## Given data:
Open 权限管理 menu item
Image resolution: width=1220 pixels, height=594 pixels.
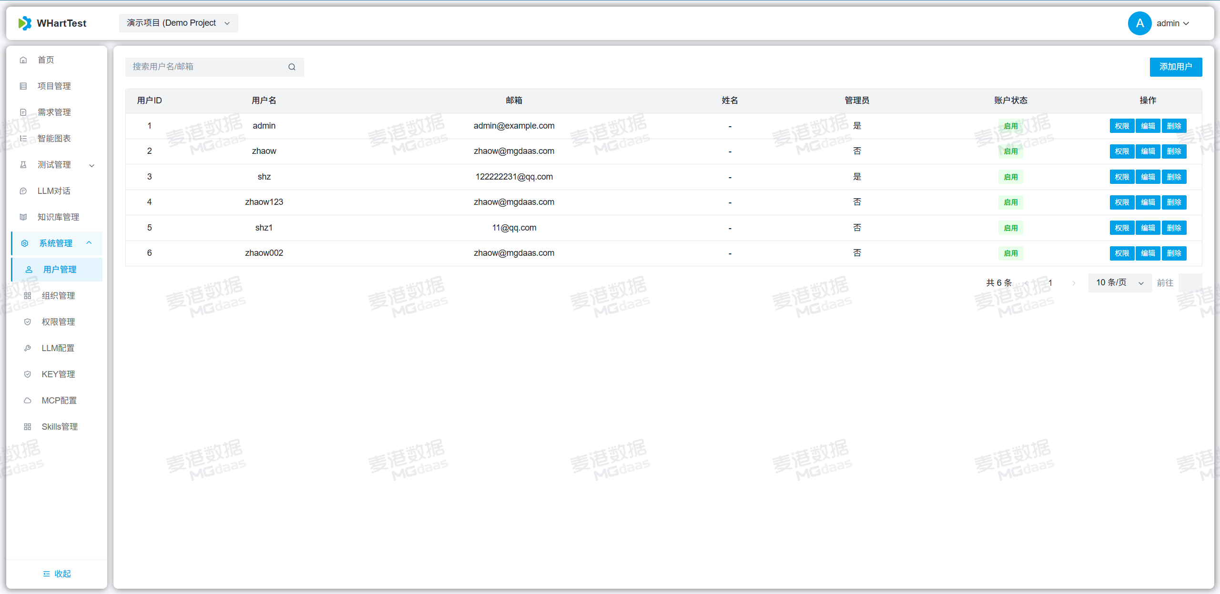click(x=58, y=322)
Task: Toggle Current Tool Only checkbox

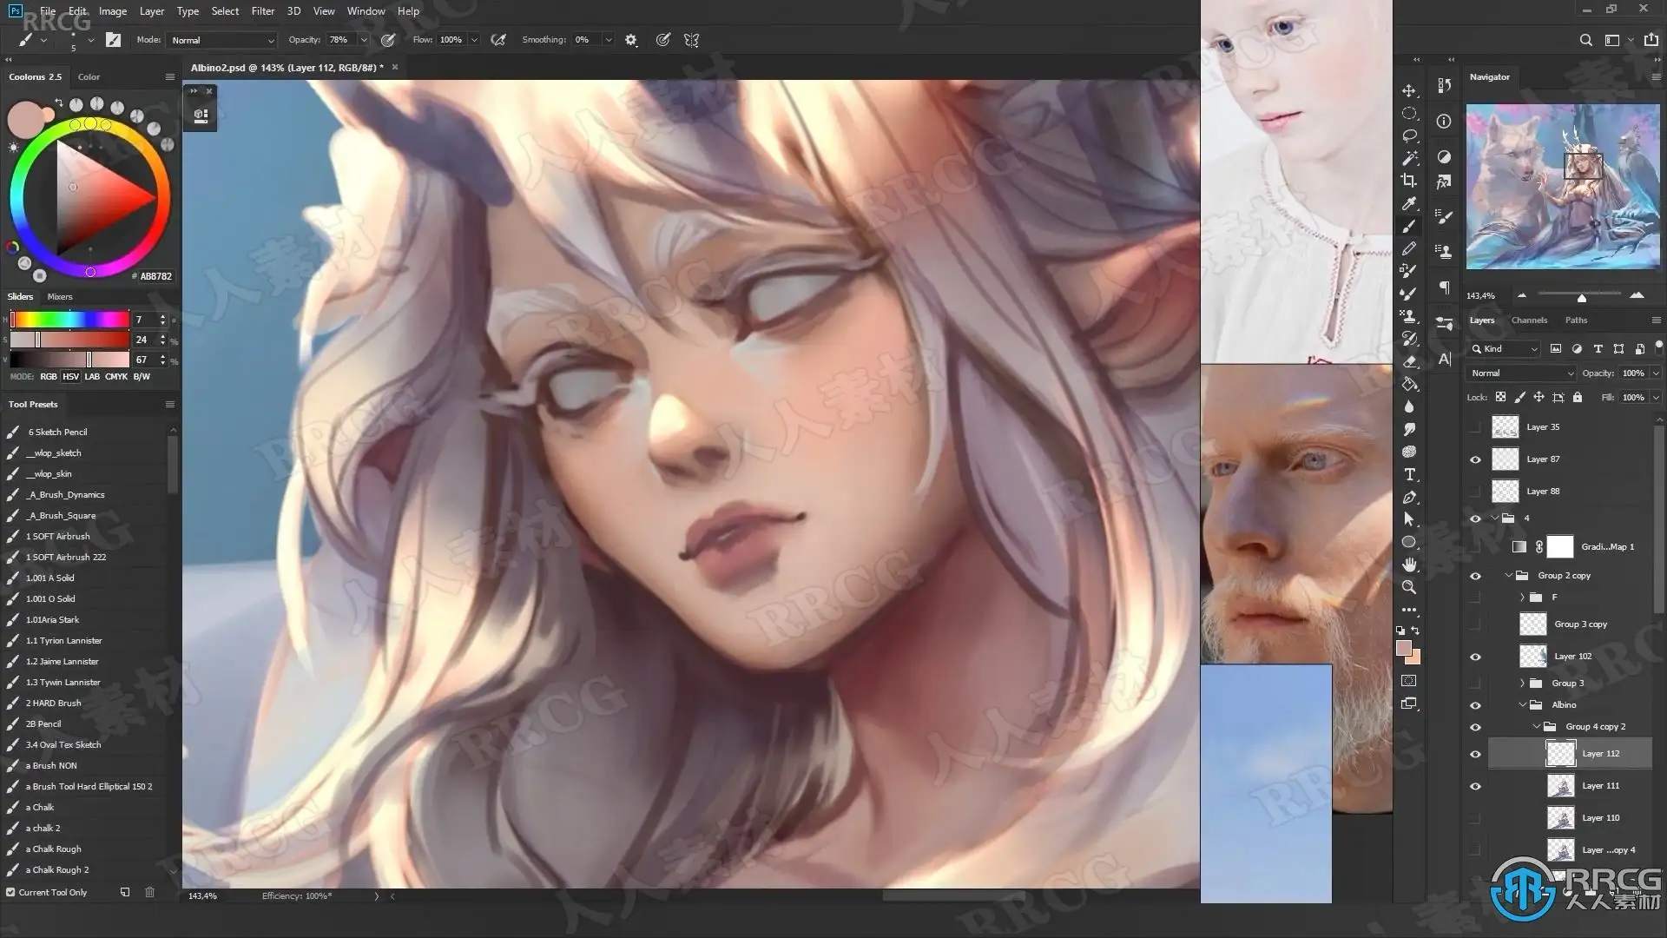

--

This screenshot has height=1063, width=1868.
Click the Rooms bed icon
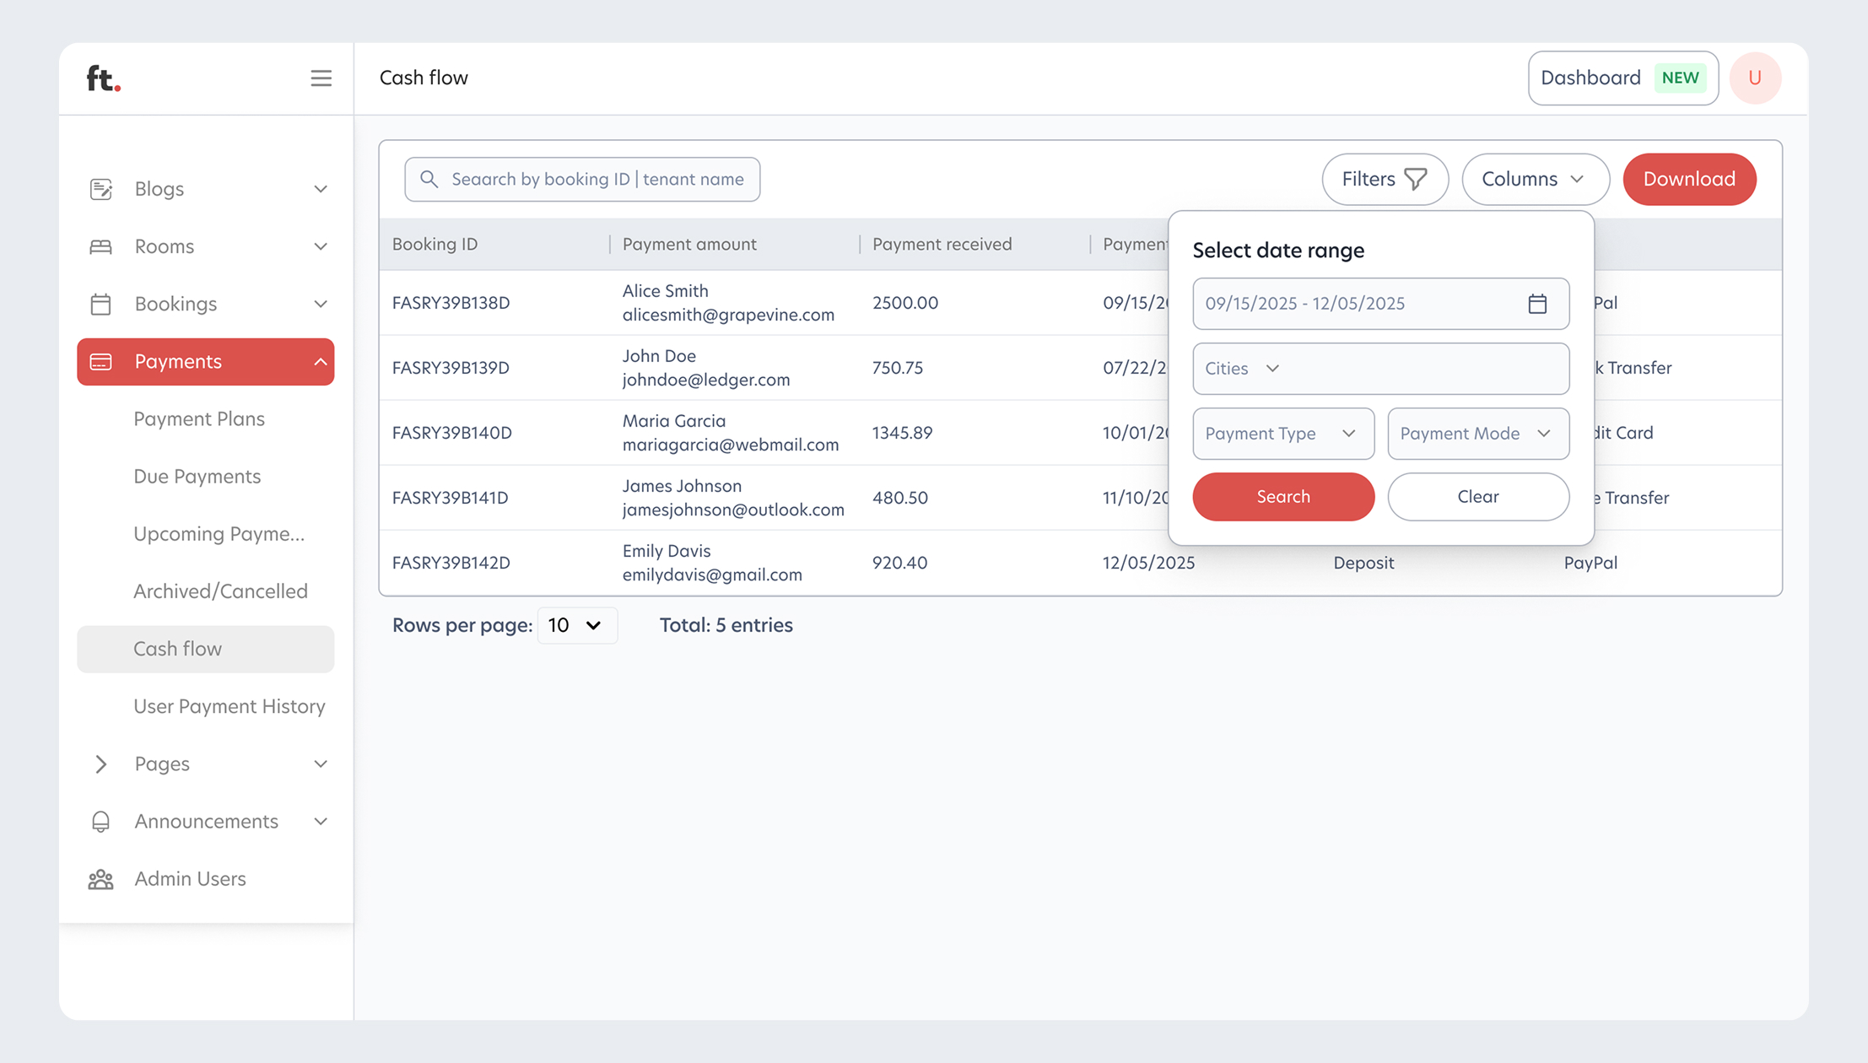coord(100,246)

## What is expected:
Restate word for word the lines of the data above that begin at the line with "Open 权限管理 menu item" and end at the line with "Task: Toggle Current Tool Only checkbox", keeping both ends and dropping every picture.

## Reply:
Open 权限管理 menu item
Image resolution: width=1220 pixels, height=594 pixels.
click(x=58, y=322)
Task: Toggle Current Tool Only checkbox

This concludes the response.